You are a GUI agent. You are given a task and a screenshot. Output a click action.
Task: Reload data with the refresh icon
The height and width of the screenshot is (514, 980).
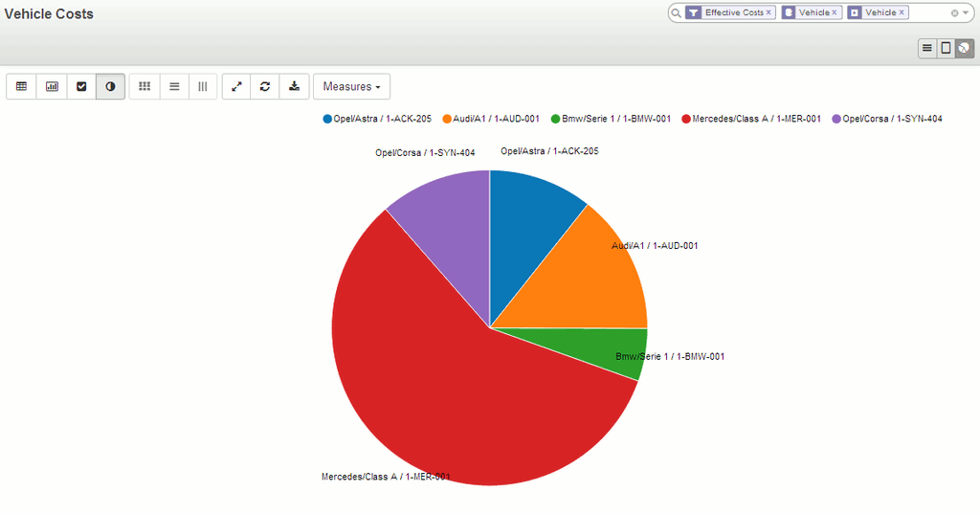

-- -- --

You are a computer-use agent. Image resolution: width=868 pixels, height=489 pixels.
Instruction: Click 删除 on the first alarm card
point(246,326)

-- -- --

YOUR INSTRUCTIONS:
Look above for the line with "You are a GUI" and the line with "The height and", and reproduce exactly those two lines plus every line between, nothing more.

OUTPUT FOR THIS EXERCISE:
You are a GUI agent. You are given a task and a screenshot. Output a click action.
Task: Reload data with the refresh icon
The height and width of the screenshot is (514, 980).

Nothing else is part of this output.